Таким вспоминал он себя той поры: «Я обзавелся черной шляпой с полями и трубкой, которую сосал, не раскуривая и даже не набивая. Брюки я терпеть не мог и потому носил короткие панталоны с гетрами, а иногда обвязывал ноги лентами крест-накрест. В дождь я облачался в плащ до пят, который привез из Фигераса. Плащ волочился по земле, а из-под шляпы торчали нестриженые космы. Словом, вид у меня в ту пору, без всякого преувеличения, был неописуемый. Именно что неописуемый. Стоило мне выйти на улицу, как поглазеть на меня собиралась толпа.
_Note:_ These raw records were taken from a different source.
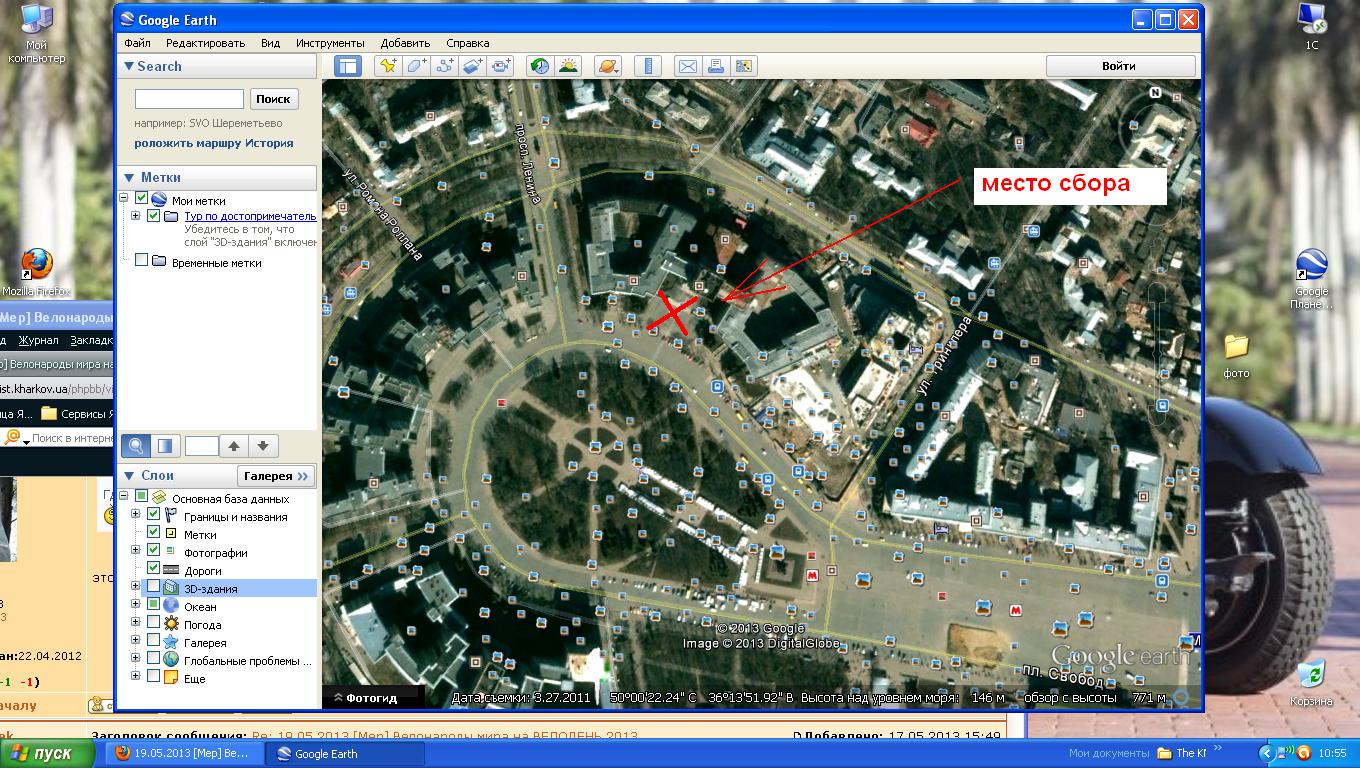Image resolution: width=1360 pixels, height=768 pixels.
Task: Click the Record a Tour camera icon
Action: click(501, 67)
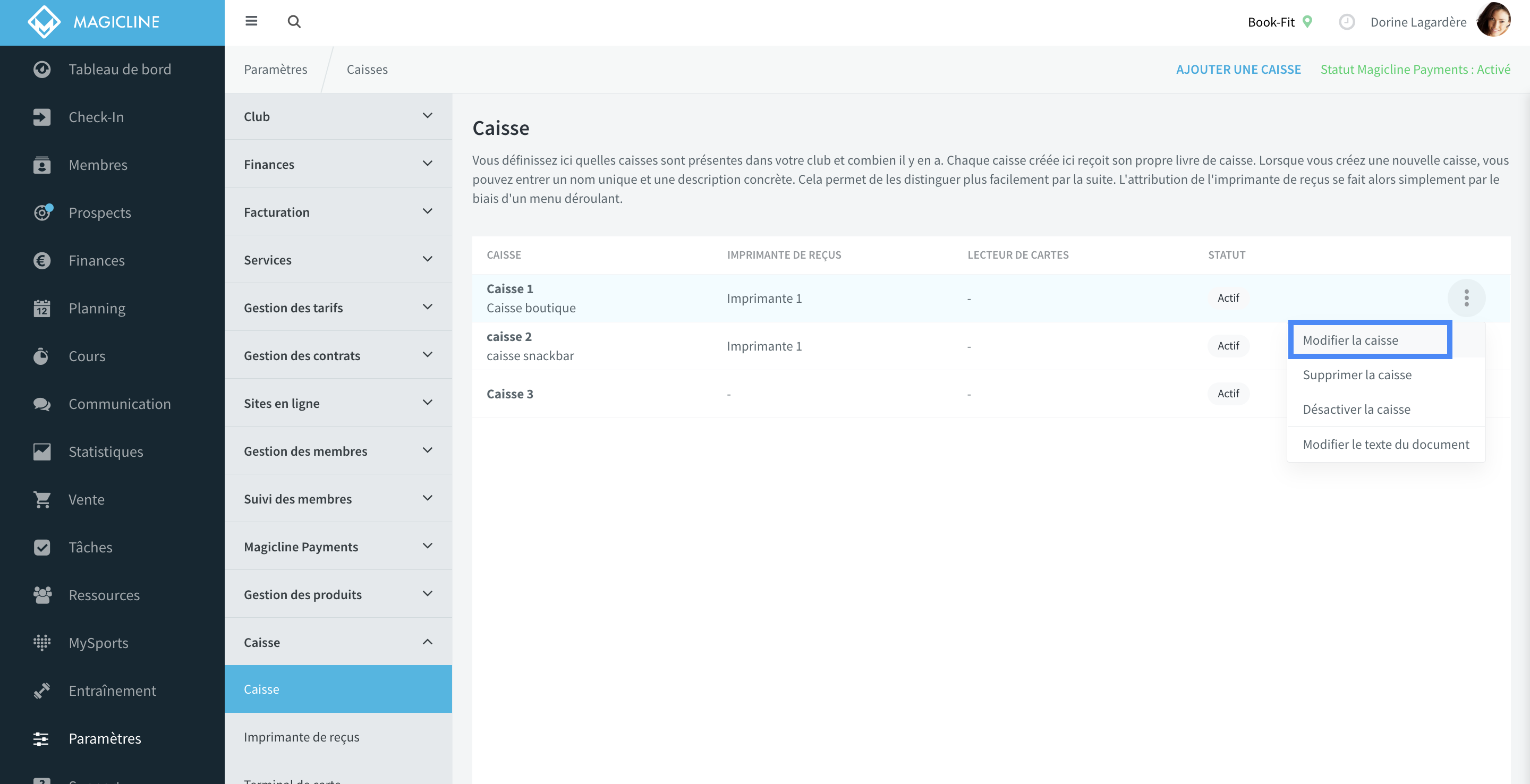
Task: Open the clock history icon
Action: (1347, 22)
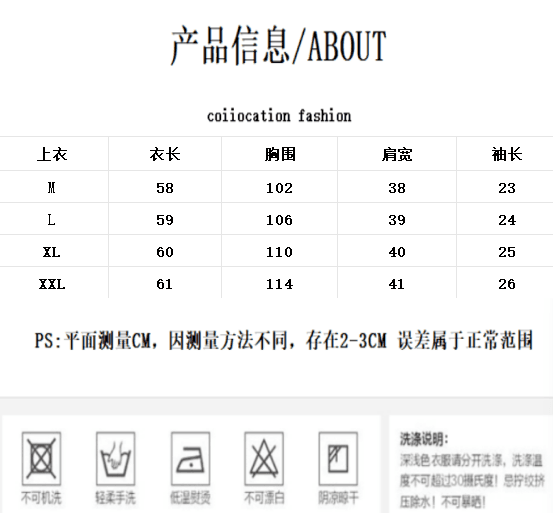Click the sleeve length value 23 cell

[x=507, y=188]
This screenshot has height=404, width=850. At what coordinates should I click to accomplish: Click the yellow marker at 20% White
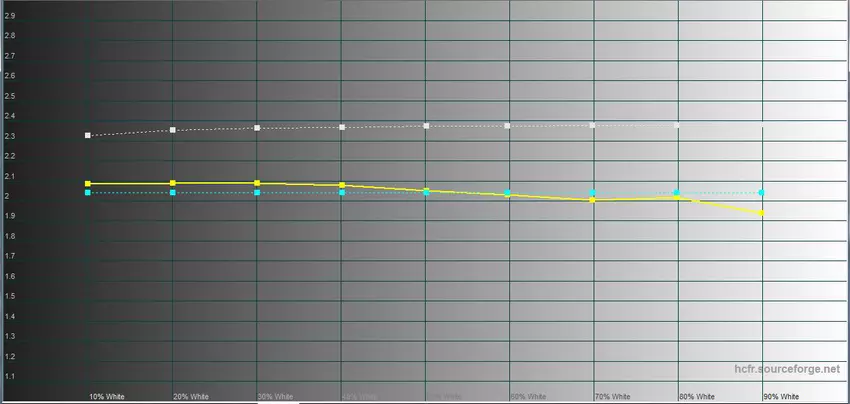pos(173,183)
Я шествовал мимо, гордо подняв голову и словно не замечая, что на меня устремлены все взоры».
Над ним потешались жители столицы с первых дней, когда он в таком виде появился на улицах Мадрида со степенным почтенным отцом и сестрой с ее провинциальными кудряшками. За такой вид его отругал отец. Но Сальвадор упорствовал. (Помните, сестра писала, будто он легко поддается внушению!) Чем объяснить такое странное стремление выставлять себя на посмешище?
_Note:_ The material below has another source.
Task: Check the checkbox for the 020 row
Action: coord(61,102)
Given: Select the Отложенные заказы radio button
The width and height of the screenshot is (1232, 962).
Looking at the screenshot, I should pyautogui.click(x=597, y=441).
В своих воспоминаниях и на этот раз Сальвадор Дали постарался показать себя в молодости таким, каким стал позже. Он же сам признавался, что был робок, особенно с девушками. Так в чем же дело? Или у него была такая психическая аномалия — выставлять себя напоказ? Но при чем тут его робость? Ее, как мы уже предполагали, наиболее логично объяснить боязнью опростоволоситься, попасть в унизительное положение; для такого гордеца это стало бы катастрофой. И все же, зная, что выставляет себя на посмешище в нелепом наряде, он стоял на своем.
Он отстаивал свою самобытность таким доступным и примитивным способом. Вряд ли ему доставляли удовольствие насмешливые взгляды прохожих. Они впивались в его самолюбивую душу, как стрелы в тело святого Себастьяна (не потому ли этот образ укоренился в его памяти?). Он гордо выдерживал эту муку, возвышаясь над убогой толпой.
Он понимал: столичная публика не такая, как в его родном городе. Если там он выглядел оригиналом, то здесь воспринимался как пугало. Но это лишь укрепляло в нем силу противодействия. Он не желал быть ни модным, ни старомодным — только особенным! Единственным и неповторимым.